タミル・ナドゥ州投資会議で97件の覚書締結、総額6,745億ルピー

(インド)

チェンナイ発

2026年08月26日

インド南部タミル・ナドゥ(TN)州政府は8月13日、州都チェンナイで投資会議「Vettri Tamil Nadu Investors Conclave 2026」を開催した。同会議では97件の投資案件と7件の国際協力・人材育成・技術移転に関する協力覚書が締結されたほか、13件のプロジェクトの定礎式などが行われた(添付資料参照)。投資総額は6,745億2,000万ルピー(約1兆1,466億8,400万円、1ルピー=約1.7円)、雇用創出効果は10万6,998人を見込む。

今回の投資会議は、2026年5月に発足したTN州新政権(タミル勝利連盟、TVK)にとって初の大規模投資誘致イベントとなった。会議には国内外の企業や関係機関が参加し、自動車、データセンター、電子・半導体、ライフサイエンス、再生可能エネルギー、航空宇宙分野を中心に幅広い投資案件が発表された。州投資促進機関(ガイダンス・タミル・ナドゥ)によると、約25社が初めてTN州に進出する予定だ。

個別案件では、地場新興企業のライト・ハウス・グリーン・データセンターが州南部トゥートゥクディ(旧ツチコリン)で人工知能(AI)対応のハイパースケールデータセンターの建設を計画し、投資額1,000億ルピーの案件を発表した。また、自動車関連ではJK タイヤが514億3,000万ルピー、ダイムラー・インディア・コマーシャル・ビークルが400億ルピー、ルーカスTVSが250億ルピーの投資を発表した。

外国企業による投資案件では、サンゴバン(フランス、板ガラス製品)が州西部クリシュナギリ県での新工場建設とチェンナイ南西部カーンチープラム県での設備拡張に合計200億ルピーを投じる計画を示した。日系企業では、YKKが州北東部ティルバルール県で165億1,000万ルピーを投じる。同社関係者によると、需要拡大が続くインド市場への対応強化を目的に、チェンナイ北郊のオリジンズ工業団地(ORIGINS by Mahindra)にインド3拠点目となる工場を建設する計画だ。

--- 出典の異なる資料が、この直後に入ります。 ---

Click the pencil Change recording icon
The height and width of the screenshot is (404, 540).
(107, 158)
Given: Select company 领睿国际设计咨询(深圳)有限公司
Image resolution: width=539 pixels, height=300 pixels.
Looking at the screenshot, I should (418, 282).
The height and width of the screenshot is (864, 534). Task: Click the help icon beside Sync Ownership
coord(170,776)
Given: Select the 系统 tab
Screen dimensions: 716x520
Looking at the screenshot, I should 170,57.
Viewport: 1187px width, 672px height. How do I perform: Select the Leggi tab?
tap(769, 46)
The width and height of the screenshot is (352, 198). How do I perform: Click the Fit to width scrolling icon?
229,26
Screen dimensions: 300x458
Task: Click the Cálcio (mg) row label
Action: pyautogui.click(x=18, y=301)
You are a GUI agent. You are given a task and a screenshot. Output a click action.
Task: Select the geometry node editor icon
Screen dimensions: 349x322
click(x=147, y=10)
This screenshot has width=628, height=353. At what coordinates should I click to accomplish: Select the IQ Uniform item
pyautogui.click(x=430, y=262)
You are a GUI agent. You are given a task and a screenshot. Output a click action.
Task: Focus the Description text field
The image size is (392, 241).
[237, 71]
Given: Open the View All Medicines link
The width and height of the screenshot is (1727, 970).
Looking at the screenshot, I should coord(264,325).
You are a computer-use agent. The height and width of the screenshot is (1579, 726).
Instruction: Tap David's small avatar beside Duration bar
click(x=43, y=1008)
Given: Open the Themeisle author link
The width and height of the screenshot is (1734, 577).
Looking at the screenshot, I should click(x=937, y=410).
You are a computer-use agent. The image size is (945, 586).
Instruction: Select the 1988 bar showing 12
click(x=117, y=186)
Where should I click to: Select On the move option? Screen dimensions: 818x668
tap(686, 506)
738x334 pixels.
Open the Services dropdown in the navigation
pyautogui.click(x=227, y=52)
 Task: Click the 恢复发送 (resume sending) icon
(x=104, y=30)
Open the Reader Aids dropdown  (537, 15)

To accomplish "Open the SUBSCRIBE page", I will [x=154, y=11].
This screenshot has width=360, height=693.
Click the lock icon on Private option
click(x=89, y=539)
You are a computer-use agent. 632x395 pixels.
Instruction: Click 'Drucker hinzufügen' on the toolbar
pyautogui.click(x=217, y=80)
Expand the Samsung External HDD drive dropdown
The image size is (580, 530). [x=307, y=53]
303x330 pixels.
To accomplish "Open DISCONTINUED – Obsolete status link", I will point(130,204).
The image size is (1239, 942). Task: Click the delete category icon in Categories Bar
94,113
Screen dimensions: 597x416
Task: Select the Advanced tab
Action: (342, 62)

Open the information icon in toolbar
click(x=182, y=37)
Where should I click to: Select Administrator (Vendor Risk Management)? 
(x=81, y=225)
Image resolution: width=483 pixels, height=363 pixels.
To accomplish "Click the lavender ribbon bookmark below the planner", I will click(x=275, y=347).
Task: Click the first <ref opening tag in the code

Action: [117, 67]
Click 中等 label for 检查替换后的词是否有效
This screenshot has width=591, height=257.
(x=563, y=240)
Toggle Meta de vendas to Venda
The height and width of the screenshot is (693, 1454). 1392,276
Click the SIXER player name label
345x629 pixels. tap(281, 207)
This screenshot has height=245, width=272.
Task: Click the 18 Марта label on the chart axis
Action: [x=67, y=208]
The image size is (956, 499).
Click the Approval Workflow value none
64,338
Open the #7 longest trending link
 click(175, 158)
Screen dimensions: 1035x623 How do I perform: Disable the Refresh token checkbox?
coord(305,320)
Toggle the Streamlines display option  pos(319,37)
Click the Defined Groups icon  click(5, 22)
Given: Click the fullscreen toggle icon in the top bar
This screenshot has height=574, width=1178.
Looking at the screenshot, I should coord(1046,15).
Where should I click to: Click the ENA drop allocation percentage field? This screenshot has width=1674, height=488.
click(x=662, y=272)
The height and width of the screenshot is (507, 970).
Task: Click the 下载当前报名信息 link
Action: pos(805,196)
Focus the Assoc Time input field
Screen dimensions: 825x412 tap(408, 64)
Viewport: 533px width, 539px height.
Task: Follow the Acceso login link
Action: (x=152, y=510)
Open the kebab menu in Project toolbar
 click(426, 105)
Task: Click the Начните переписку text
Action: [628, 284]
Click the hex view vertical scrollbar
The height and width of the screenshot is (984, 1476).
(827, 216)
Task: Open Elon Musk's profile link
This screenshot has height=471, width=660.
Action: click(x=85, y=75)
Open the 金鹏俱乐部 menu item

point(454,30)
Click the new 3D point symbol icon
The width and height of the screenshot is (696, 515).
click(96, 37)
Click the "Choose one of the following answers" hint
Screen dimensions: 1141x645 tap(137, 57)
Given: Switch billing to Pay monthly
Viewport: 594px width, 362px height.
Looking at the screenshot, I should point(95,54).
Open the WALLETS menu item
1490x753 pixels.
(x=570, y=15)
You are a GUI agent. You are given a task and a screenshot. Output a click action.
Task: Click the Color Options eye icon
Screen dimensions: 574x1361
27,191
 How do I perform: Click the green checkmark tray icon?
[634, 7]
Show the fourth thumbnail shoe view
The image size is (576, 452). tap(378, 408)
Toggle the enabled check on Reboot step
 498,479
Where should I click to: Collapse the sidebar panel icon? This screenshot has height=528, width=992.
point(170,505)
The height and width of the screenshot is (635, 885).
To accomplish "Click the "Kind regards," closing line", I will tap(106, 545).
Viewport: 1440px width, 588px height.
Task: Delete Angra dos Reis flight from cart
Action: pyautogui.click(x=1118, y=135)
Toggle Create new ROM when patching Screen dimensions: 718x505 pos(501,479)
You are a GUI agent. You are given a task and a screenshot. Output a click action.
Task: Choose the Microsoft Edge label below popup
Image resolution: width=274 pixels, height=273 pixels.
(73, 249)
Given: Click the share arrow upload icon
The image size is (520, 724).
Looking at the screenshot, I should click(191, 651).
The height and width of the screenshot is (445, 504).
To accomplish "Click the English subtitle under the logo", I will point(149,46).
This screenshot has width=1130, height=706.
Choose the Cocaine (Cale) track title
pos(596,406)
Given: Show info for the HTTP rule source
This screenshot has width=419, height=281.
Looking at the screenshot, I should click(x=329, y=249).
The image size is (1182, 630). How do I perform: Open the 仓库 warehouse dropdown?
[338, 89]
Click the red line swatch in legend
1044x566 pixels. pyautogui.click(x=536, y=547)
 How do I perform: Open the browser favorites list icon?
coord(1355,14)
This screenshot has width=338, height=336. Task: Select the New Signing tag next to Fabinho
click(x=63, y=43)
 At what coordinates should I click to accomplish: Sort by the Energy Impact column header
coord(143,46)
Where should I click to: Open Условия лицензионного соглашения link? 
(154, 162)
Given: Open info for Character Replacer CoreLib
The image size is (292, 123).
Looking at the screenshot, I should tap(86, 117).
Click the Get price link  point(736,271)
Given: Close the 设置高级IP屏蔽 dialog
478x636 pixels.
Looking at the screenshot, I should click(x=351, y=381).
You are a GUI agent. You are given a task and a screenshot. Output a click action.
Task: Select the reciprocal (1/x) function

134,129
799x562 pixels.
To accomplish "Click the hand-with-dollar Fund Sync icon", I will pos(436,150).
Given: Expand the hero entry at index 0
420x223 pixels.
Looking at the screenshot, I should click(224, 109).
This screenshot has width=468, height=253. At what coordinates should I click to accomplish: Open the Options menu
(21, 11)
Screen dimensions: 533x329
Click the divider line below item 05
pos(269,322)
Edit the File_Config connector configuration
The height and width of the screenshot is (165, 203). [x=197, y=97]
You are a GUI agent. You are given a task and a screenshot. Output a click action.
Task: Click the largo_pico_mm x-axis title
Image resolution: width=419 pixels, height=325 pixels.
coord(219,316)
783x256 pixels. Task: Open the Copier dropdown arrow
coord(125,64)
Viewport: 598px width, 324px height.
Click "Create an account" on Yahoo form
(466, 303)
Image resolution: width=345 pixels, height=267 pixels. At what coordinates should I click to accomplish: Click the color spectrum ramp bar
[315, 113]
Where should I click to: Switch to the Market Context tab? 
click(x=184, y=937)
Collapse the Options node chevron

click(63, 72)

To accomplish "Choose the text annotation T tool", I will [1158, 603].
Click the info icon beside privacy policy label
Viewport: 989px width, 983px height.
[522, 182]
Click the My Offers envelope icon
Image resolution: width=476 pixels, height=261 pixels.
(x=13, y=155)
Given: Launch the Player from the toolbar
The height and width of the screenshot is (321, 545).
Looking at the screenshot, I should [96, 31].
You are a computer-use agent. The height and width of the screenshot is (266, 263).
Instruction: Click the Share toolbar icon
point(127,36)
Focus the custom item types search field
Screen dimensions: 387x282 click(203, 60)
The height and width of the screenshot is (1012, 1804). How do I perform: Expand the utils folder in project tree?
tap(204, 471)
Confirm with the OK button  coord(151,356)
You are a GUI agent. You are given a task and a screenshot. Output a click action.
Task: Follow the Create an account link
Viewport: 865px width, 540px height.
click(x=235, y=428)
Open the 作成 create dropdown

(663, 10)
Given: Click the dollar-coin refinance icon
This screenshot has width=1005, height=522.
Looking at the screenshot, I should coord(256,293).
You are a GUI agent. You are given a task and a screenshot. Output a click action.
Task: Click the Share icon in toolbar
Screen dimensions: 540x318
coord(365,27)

成長分野として州政府が特に重視するデータセンター・AI分野では、ライト・ハウス・グリーン・データセンターに加え、エアテル系のネクストラ・データセンターもチェンナイおよびティルチラーパッリでの事業拡張に141億7,000万ルピーを投資する計画を発表した。

また、航空宇宙分野では、民間宇宙関連企業のアグニクル・コスモス(40億ルピー)とスカイルート・エアロスペース(25億ルピー)が、建設が進むクーラセカラパッティナム宇宙港に近いトゥートゥクディでの投資計画を発表した。

そのほか、TN州政府は、カザフスタンやニュージーランド、ロシアの機関などと7件の協力覚書を締結した。内容は技術移転や人材育成、AI分野での協力など産業基盤強化を目的とするものが中心だった。

TN州では近年、投資会議を通じた大型案件の誘致を継続している。2025年8月のトゥートゥクディ会議では41件、総額3,255億ルピー(2025年8月12日記事参照)、同年9月のホスール会議では92件、総額2,431億ルピー(2025年9月22日記事参照)、同年11月のコインバトール会議では158件、総額4,384億ルピー(2025年12月8日記事参照)の覚書が締結されている。今回の6,745億2,000万ルピーは、投資額ベースでこれらを大きく上回る水準となった。今後は、覚書案件の着実な事業化と投資実行が注目される。